# Would this be a good find? Ham Radio



## razorback (Jul 17, 2012)

Ran across this on Craigs List today

http://joplin.craigslist.org/atq/4363015119.html

Not knowing anything about a Ham Radio, I wanted to come to the folks that are in the know =D

It is something that I think DH would really enjoy but didn't want to waste my time or his money if this stuff is not a good find.

Thank You in advance!!!


----------



## LincTex (Apr 1, 2011)

The whole lot is easily worth more than $300... I would be tempted to offer up to $500 but only after I had the chance to check things over. 

Modern radios tune to the .xxx decimnal place, like 435.175. I wonder if the older stuff would be legal? I know the old 360 channel aircraft radios are no longer legal (now must use 720 channels), because they can overlap frequencies.


----------



## k0xxx (Oct 27, 2011)

LincTex said:


> The whole lot is easily worth more than $300... I would be tempted to offer up to $500 but only after I had the chance to check things over.
> 
> Modern radios tune to the .xxx decimnal place, like 435.175. I wonder if the older stuff would be legal? I know the old 360 channel aircraft radios are no longer legal (now must use 720 channels), because they can overlap frequencies.

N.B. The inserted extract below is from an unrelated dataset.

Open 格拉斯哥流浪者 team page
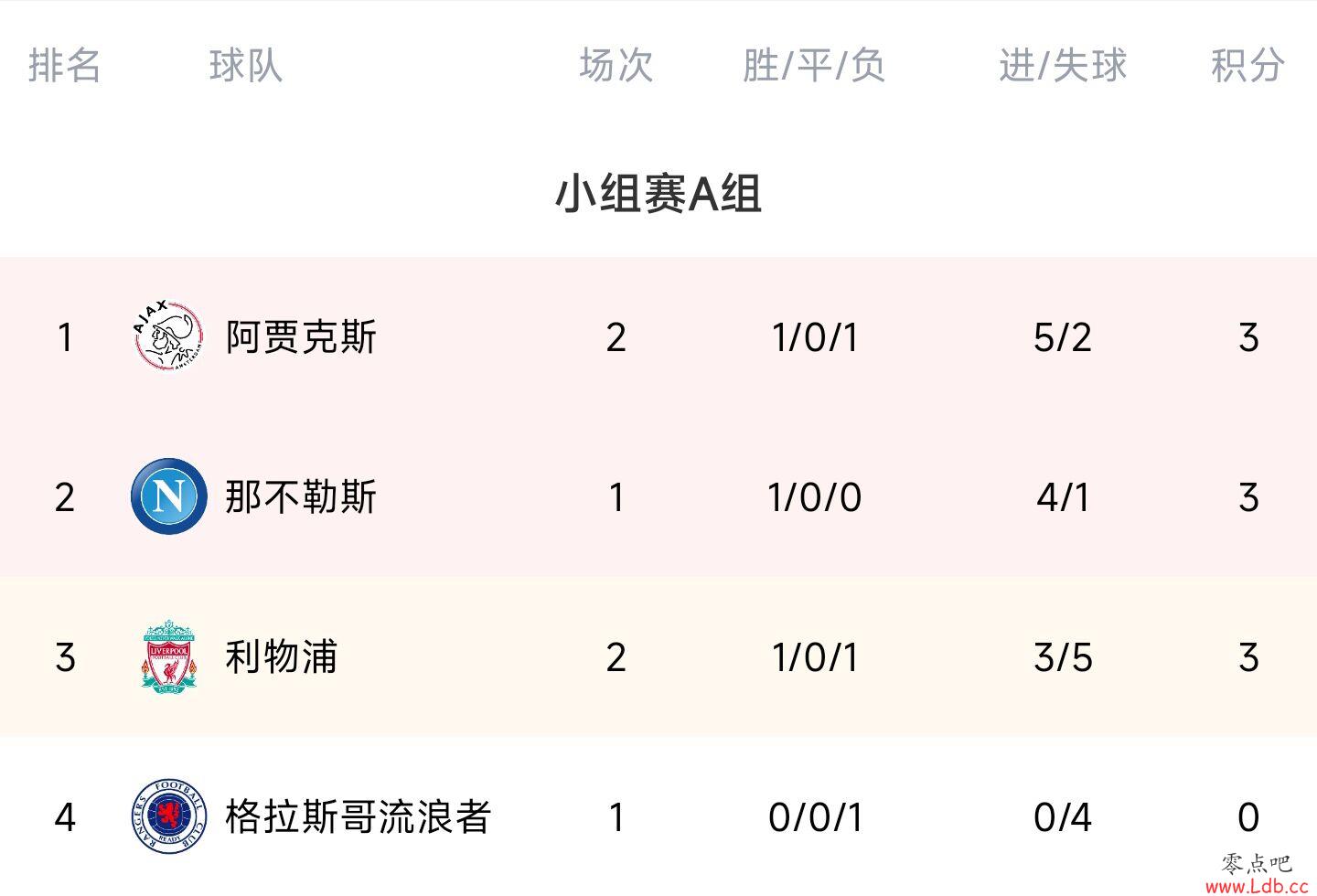This screenshot has height=896, width=1317. 359,816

It _may_ possibly be worth $300 if everything checks out, but most of it will probably have issues due to age and may need to be recapped/repaired. The best items IMHO would be the tube tester and a HTX-212 2 meter mobile ham radio (listed in the CB's). I don't know the value of that particular tube tester, but the HTX-212 is probably in the $60 range. I purchased one a while back, to use as a receiver.


----------



## razorback (Jul 17, 2012)

Thank You for the comments!!! 

I think I will pass on this and do more research so I know exactly what I'm looking at in the future =D


----------



## wildbeehoney (Sep 22, 2011)

I would also pass on this also...tubes are very hard to find if you have to replace. Best to go to the next Ham Fest that is closest to you to find some better deals.


----------